EPrints Technical Mailing List Archive

Message: #05042


< Previous (by date) | Next (by date) > | < Previous (in thread) | Next (in thread) > | Messages - Most Recent First | Threads - Most Recent First

[EP-tech] Re: Possible importing BibTeX bug in monograph


I think I've worked it out!
Does this: https://github.com/eprints/eprints/pull/356/files
solve it (without the previous fix in place)?

The gory details
--------------------
The $epdata hash is populated in the convert_input method.
At the end of this method there is this:
https://github.com/eprints/eprints/blob/3.3/perl_lib/EPrints/Plugin/Import/BibTeX.pm#L508
 - which calls '_decode_bibtex' on $epdata.

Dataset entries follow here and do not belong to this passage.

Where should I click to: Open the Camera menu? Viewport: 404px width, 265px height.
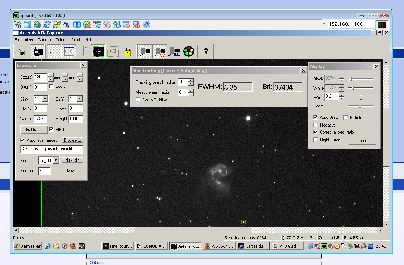pyautogui.click(x=44, y=40)
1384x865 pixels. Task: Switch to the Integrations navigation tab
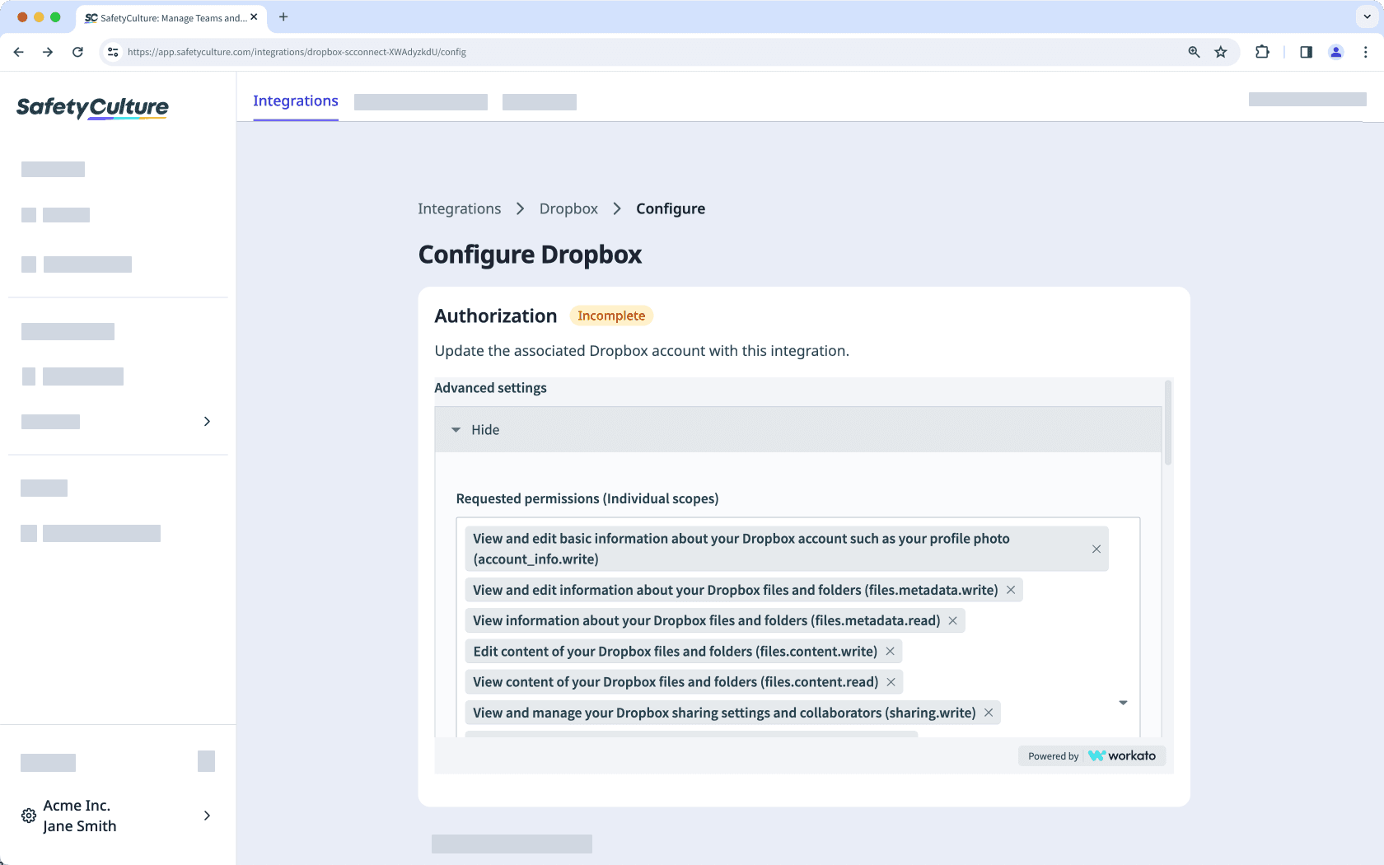click(x=295, y=101)
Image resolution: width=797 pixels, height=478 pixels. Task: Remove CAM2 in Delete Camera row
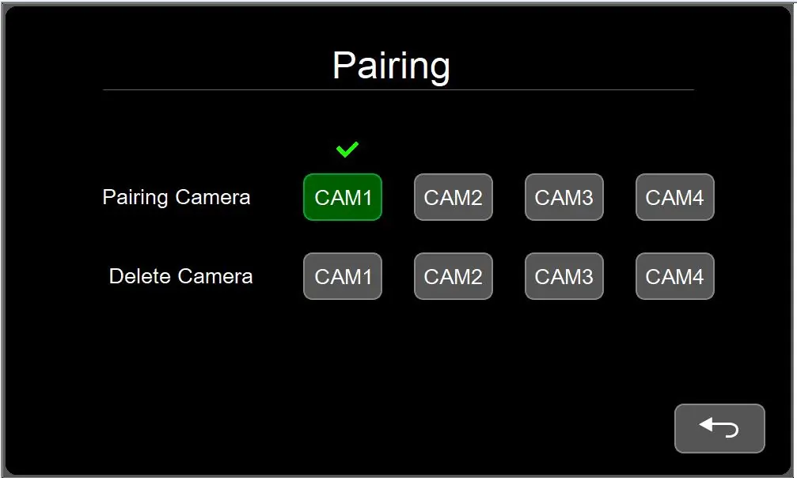(454, 276)
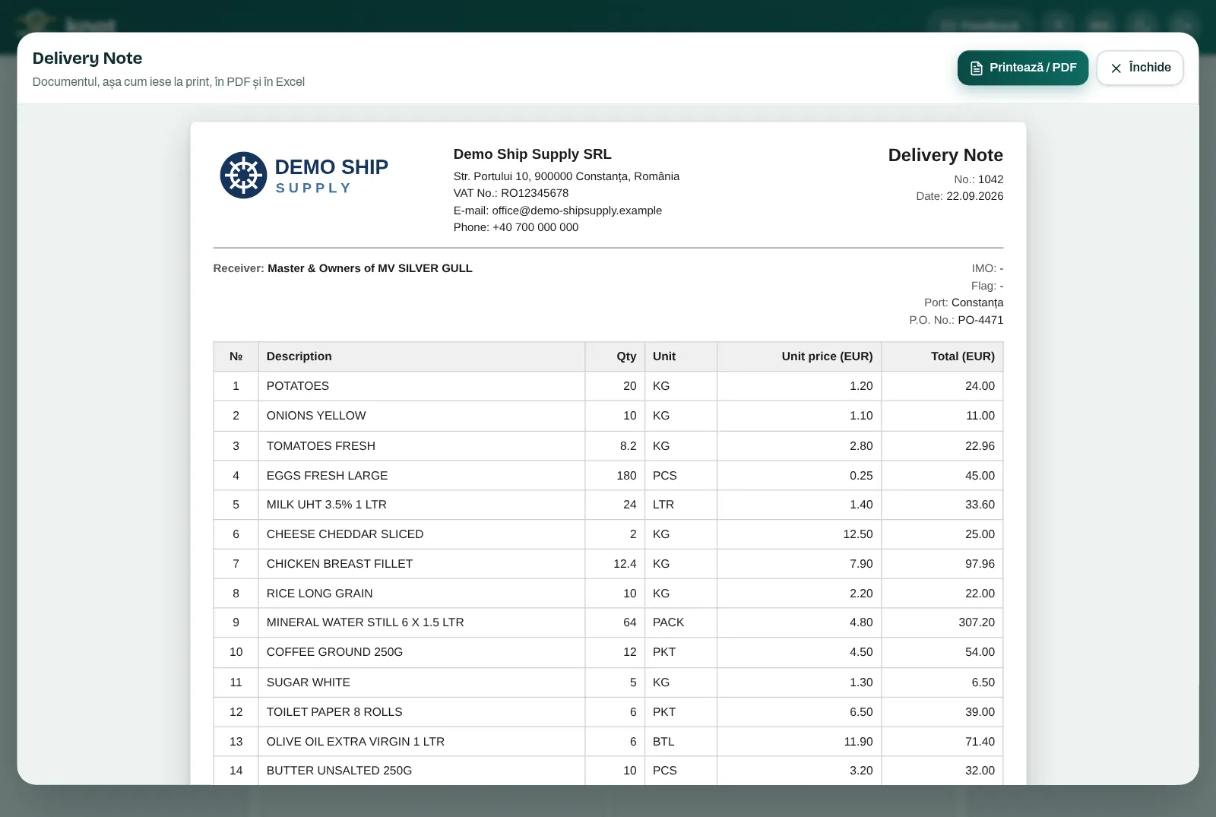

$epdata is a hash ref - so will be caught here: https://github.com/eprints/eprints/blob/3.3/perl_lib/EPrints/Plugin/Import/BibTeX.pm#L524-L531

On line #528, the 'type' key is treated as a special case (I'm guessing as it's created in the convert_input method - and doesn't come directly from the BibTex file itself).
I propose that the 'monograph_type' is also a special case (it's always created in convert_input method; never copied from the BibTeX), and should not be passed to the '_decode_bibtex' function on line 529 either...

The previous suggestion just defines the monograph type in a way that it will decode to the right value.
Anything that uses $entry->field( "xxx" ) for its value *should* be decoded.

These lines:
https://github.com/eprints/eprints/blob/3.3/perl_lib/EPrints/Plugin/Import/BibTeX.pm#L452-L456
are worth a mention too - in case someone (in a few years time) maps something directly to 'monograph_type' from $entry->field - and doesn't realise that it will be skipped in the decoding.

Cheers,
John

-----Original Message-----
From: eprints-tech-bounces@ecs.soton.ac.uk [mailto:eprints-tech-bounces@ecs.soton.ac.uk] On Behalf Of George Mamalakis
Sent: 30 October 2015 11:09
To: eprints-tech@ecs.soton.ac.uk
Subject: [EP-tech] Re: Possible importing BibTeX bug in monograph

Hi John,

I tried importing the BibTeX file through the web form, as you 
suggested, and it breaks the same way. Good question though!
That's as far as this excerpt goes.